• **Your goal**: Print the lines of the entries below unchanged, from the line containing "Identify the location of sunglasses-emoji-icon." up to and including the line containing "I want to click on add-comment-section: โพสต์, so".

• **Records shown**:
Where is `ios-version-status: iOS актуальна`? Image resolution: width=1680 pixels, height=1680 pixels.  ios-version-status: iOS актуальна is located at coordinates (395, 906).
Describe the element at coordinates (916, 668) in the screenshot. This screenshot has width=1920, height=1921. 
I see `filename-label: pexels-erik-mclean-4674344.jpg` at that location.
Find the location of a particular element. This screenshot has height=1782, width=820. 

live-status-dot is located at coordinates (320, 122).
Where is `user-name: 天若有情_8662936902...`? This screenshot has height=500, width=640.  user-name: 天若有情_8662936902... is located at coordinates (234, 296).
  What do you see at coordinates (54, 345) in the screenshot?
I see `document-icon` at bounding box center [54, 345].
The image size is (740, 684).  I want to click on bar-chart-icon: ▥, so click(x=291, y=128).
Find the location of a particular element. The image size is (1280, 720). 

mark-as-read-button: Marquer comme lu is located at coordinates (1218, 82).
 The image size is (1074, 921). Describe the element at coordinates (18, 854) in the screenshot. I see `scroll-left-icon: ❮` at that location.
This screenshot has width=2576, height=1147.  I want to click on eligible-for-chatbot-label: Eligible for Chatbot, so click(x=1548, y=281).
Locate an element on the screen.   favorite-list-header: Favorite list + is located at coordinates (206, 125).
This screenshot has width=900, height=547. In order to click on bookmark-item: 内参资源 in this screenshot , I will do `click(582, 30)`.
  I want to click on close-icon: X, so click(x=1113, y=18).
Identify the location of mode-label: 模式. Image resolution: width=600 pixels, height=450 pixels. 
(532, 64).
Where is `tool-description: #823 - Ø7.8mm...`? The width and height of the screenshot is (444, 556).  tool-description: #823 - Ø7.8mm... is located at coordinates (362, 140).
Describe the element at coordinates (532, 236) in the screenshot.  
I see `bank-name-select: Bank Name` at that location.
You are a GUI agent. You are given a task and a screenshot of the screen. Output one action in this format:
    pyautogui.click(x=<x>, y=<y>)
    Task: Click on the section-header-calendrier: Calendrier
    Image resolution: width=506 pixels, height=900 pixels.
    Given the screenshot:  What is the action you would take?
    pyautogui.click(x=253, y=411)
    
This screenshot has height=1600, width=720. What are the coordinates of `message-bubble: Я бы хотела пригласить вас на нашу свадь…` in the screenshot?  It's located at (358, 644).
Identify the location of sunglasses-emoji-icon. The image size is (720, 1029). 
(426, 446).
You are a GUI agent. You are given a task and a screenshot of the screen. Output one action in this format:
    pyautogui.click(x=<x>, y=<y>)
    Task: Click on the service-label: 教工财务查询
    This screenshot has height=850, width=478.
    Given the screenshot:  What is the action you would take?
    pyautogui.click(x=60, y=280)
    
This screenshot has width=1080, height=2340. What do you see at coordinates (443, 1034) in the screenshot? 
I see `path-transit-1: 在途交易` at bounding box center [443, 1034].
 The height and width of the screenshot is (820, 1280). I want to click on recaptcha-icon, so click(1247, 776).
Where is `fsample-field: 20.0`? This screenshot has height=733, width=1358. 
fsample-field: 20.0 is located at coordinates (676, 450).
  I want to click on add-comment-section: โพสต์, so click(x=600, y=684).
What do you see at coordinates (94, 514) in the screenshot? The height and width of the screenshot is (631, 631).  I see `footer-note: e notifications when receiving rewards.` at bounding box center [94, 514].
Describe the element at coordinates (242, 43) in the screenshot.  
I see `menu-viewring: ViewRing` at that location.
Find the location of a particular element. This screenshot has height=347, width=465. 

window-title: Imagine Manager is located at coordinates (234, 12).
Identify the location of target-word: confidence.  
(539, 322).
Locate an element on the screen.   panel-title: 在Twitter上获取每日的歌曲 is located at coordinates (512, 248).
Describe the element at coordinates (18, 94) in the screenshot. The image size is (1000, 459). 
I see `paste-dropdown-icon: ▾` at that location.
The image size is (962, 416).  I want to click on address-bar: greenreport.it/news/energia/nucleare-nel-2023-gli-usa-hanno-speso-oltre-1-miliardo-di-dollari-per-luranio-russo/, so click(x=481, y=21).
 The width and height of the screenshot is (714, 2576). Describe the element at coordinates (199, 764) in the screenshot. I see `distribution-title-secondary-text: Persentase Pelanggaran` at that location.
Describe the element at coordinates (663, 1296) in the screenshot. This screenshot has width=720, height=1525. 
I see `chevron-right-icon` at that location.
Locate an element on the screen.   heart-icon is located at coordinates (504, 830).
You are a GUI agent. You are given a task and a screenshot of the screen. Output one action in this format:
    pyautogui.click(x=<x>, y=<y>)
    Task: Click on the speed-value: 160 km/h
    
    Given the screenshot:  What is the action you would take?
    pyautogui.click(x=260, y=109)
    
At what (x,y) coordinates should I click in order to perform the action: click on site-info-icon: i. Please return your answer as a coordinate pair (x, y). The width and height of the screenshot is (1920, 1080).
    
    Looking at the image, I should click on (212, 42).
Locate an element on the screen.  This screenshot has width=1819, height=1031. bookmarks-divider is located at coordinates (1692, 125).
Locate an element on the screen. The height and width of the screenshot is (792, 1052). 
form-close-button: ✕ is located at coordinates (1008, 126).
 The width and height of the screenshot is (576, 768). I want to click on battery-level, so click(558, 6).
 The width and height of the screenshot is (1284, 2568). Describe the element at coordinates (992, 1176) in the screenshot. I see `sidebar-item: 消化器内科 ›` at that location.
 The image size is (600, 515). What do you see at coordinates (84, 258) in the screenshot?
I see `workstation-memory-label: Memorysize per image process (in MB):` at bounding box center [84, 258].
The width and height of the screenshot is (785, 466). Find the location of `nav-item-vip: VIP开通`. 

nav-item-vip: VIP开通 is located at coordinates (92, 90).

• **Completed exercise**:
Identify the location of sunglasses-emoji-icon. The image size is (720, 1029). 
(426, 446).
You are a GUI agent. You are given a task and a screenshot of the screen. Output one action in this format:
    pyautogui.click(x=<x>, y=<y>)
    Task: Click on the service-label: 教工财务查询
    This screenshot has height=850, width=478.
    Given the screenshot:  What is the action you would take?
    pyautogui.click(x=60, y=280)
    
This screenshot has width=1080, height=2340. What do you see at coordinates (443, 1034) in the screenshot? 
I see `path-transit-1: 在途交易` at bounding box center [443, 1034].
 The height and width of the screenshot is (820, 1280). I want to click on recaptcha-icon, so click(1247, 776).
Where is `fsample-field: 20.0`? This screenshot has height=733, width=1358. 
fsample-field: 20.0 is located at coordinates (676, 450).
  I want to click on add-comment-section: โพสต์, so click(x=600, y=684).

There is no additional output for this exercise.